[EXERCISE BRIEF] Copy the records below word for word, leaving out nothing.

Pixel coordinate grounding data
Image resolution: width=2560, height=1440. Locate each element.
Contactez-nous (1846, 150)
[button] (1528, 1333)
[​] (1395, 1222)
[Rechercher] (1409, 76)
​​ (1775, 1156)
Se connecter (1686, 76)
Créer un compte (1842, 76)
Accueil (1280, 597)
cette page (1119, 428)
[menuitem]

[ANSWER TO THIS TASK]
Image resolution: width=2560, height=1440. Locate each element.
Contactez-nous (1846, 150)
[button] (1528, 1333)
[​] (1395, 1222)
[Rechercher] (1409, 76)
​​ (1775, 1156)
Se connecter (1686, 76)
Créer un compte (1842, 76)
Accueil (1280, 597)
cette page (1119, 428)
[menuitem]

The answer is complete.